[Rows of pointing data]
begin
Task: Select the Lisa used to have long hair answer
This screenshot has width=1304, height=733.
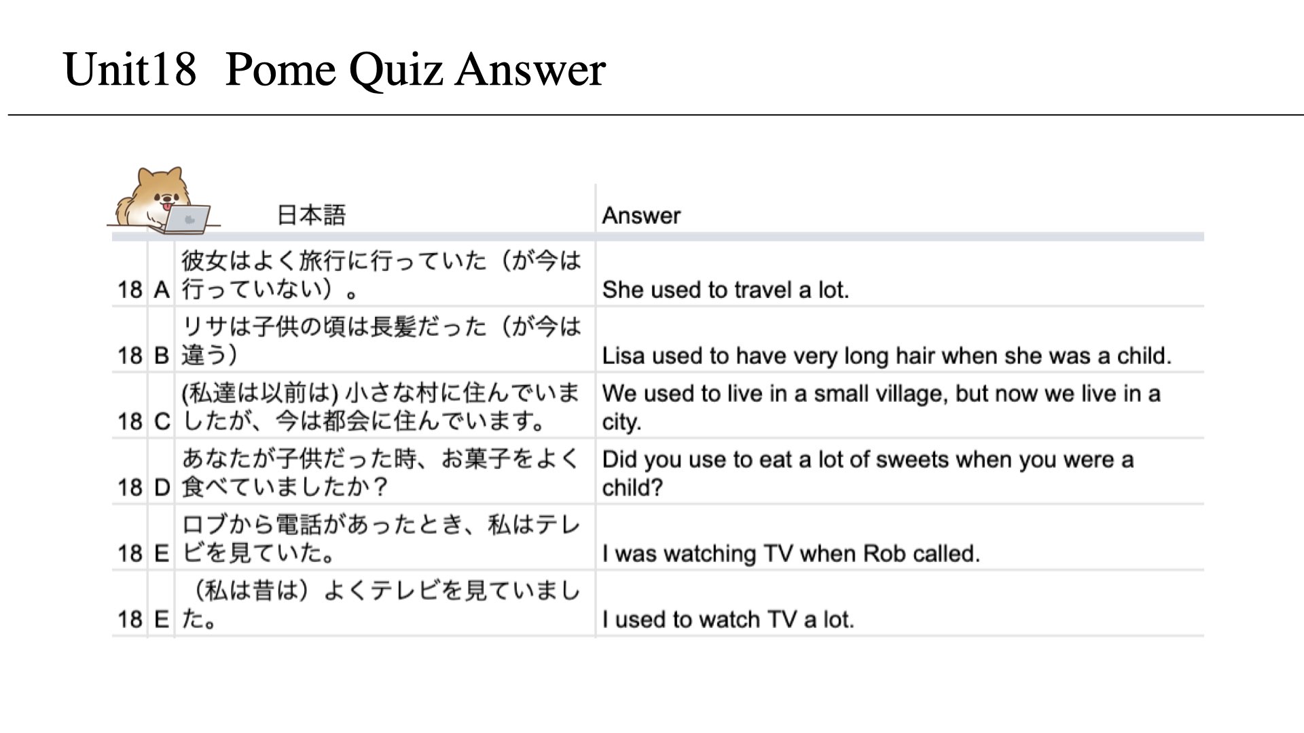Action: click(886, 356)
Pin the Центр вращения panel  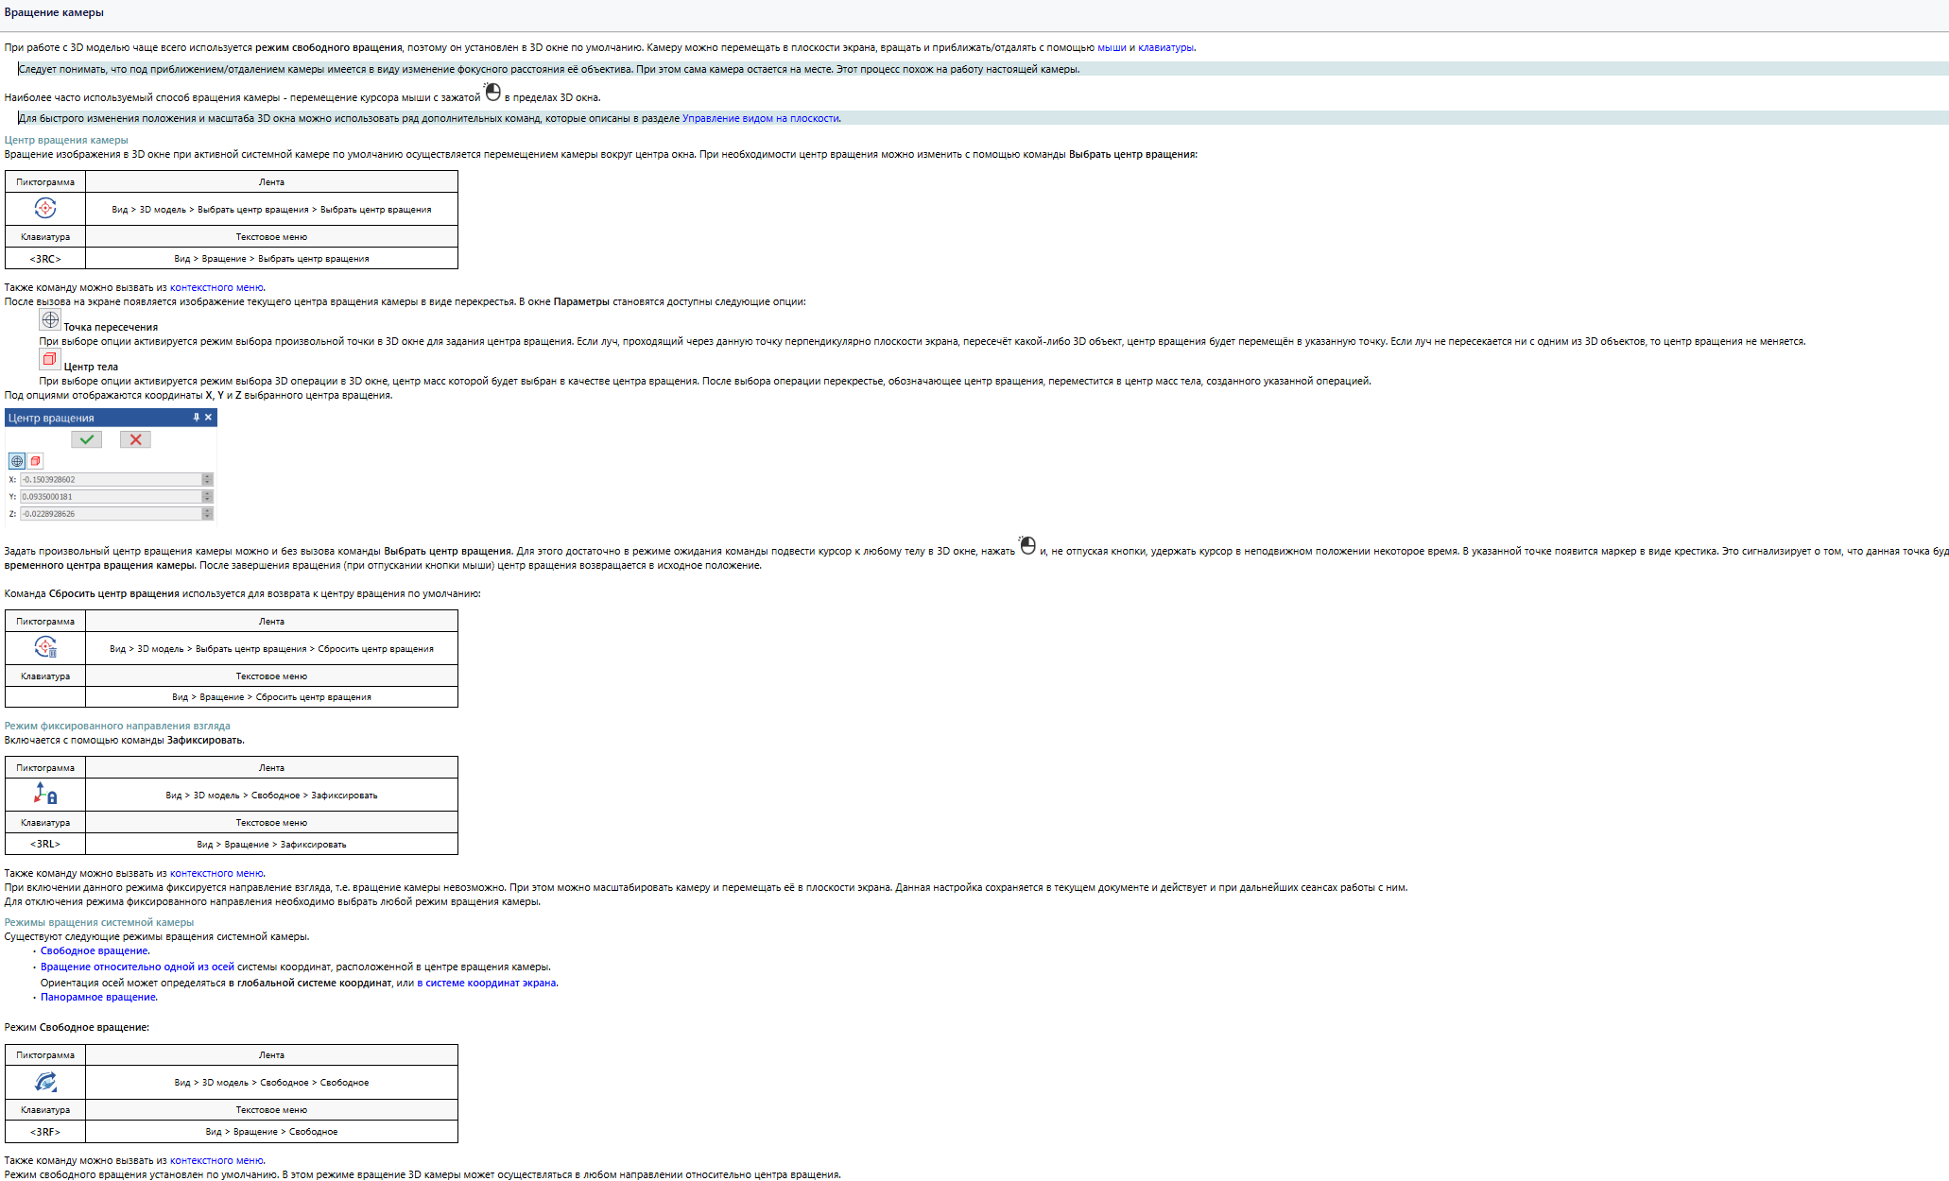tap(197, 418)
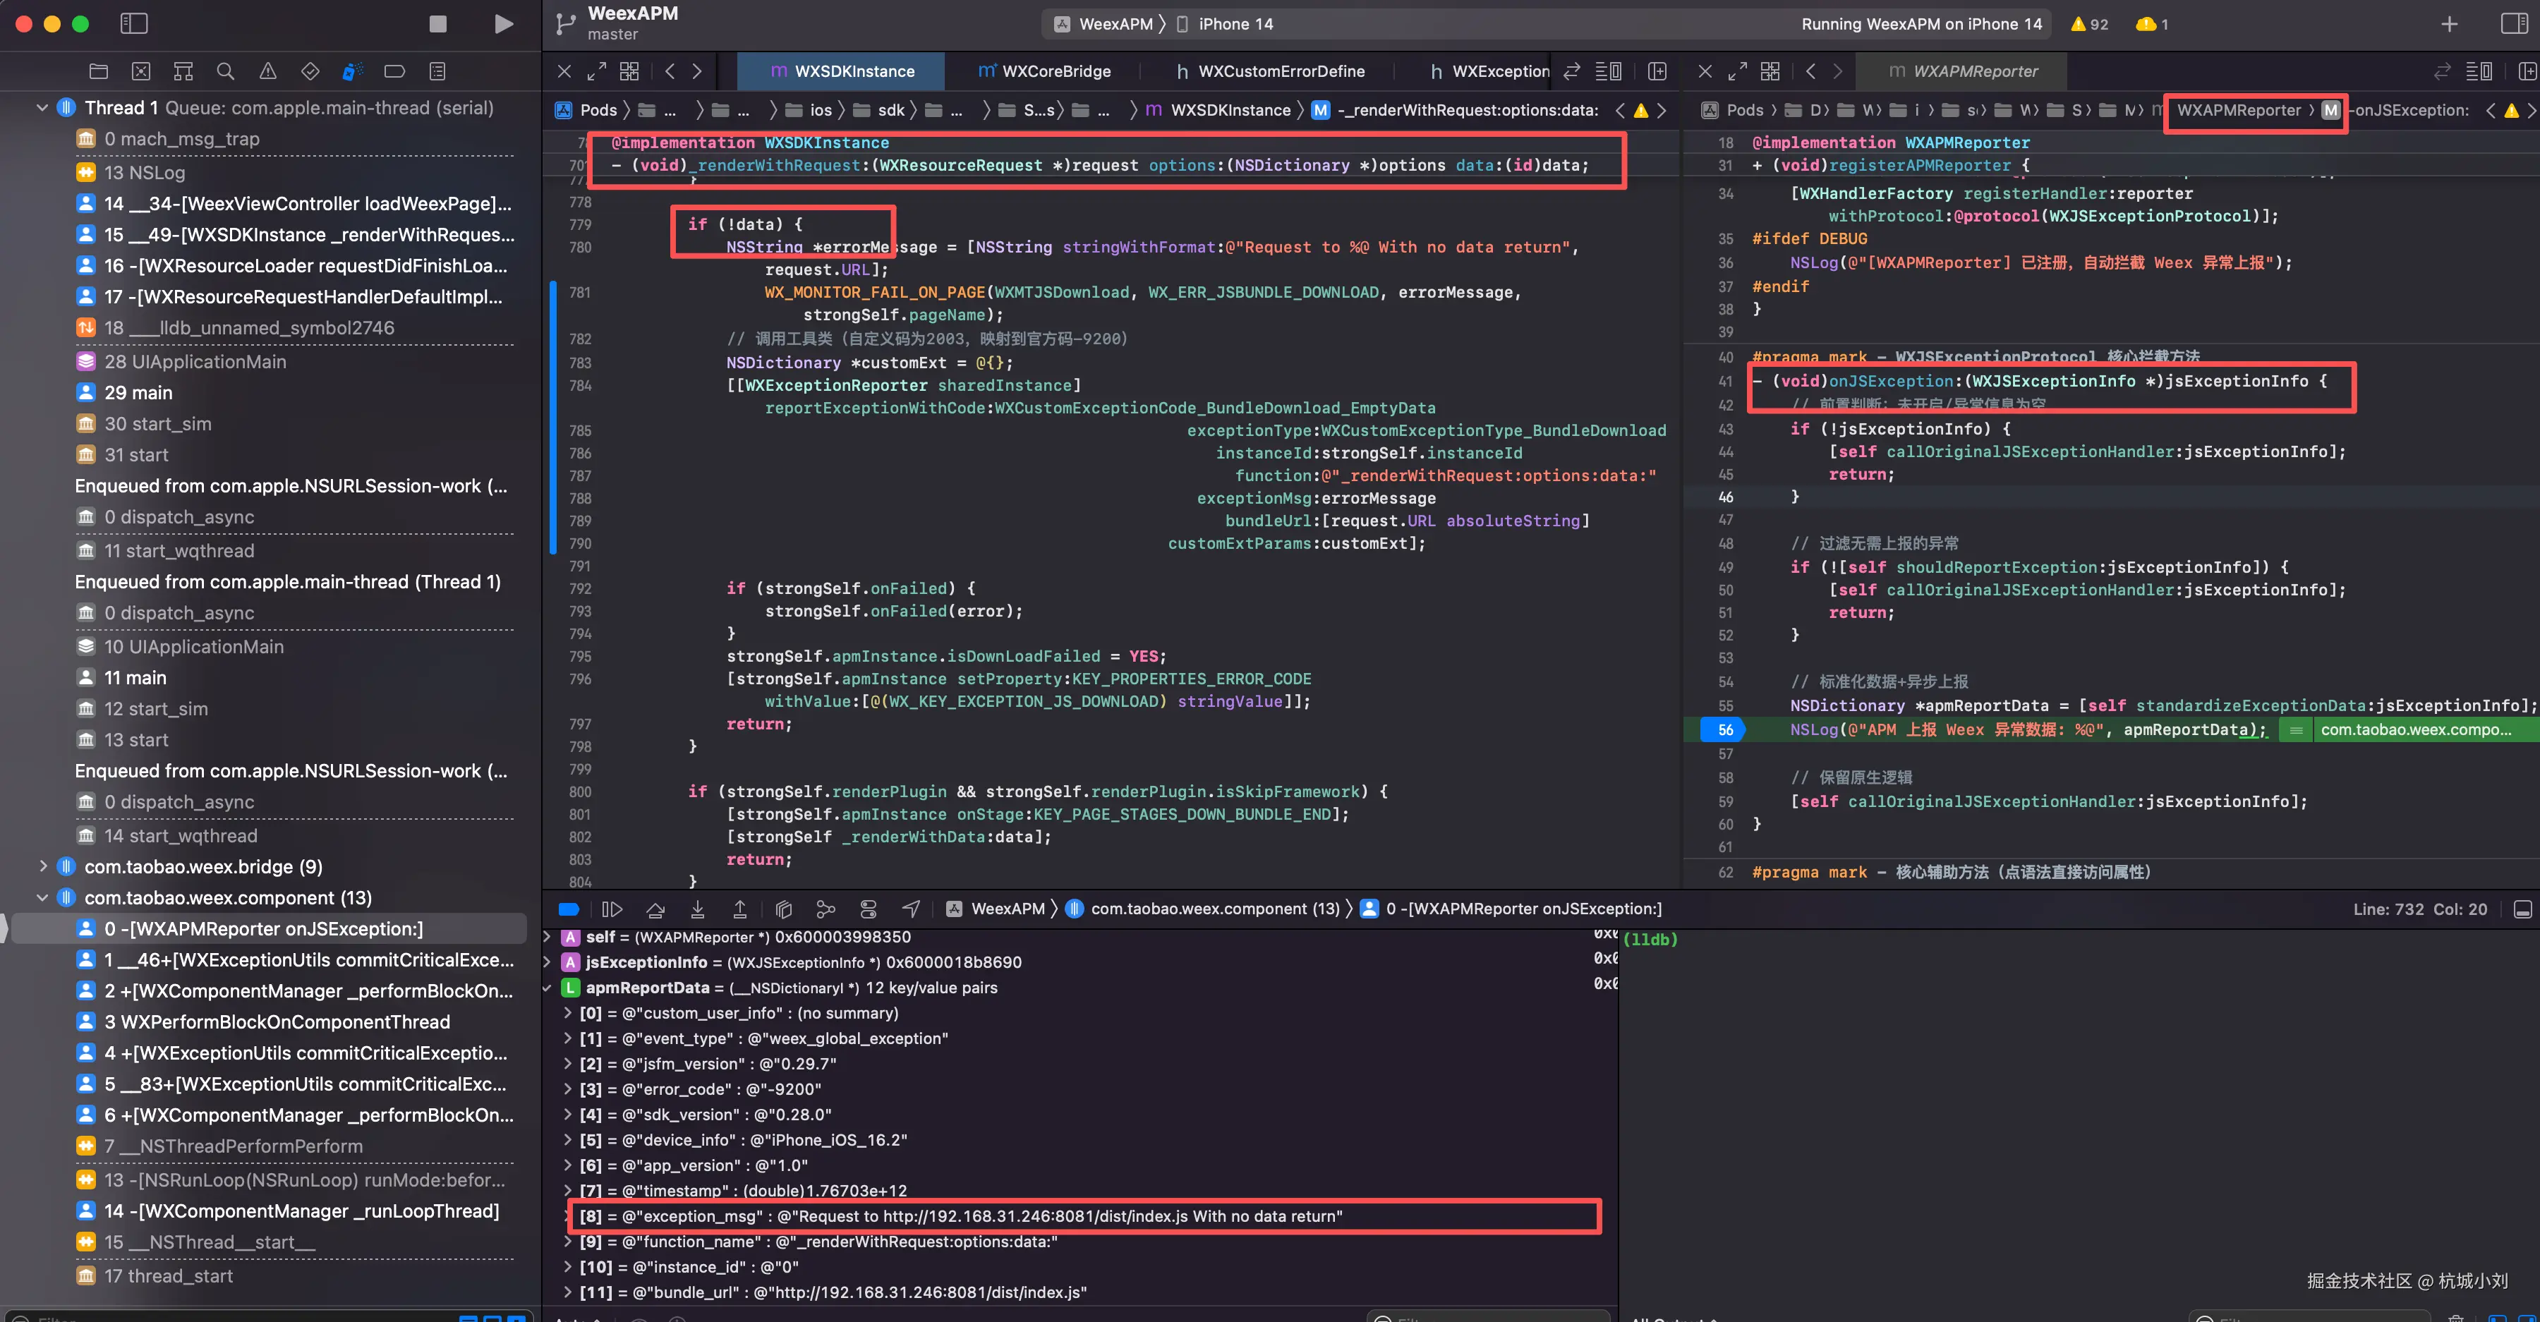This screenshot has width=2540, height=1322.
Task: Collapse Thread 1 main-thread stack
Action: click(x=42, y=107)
end
Extract each line of the data above that contains the string "Task". Matches must have the same capitalization.

Task: Select the Lisa used to have long hair answer
Task: Collapse Thread 1 main-thread stack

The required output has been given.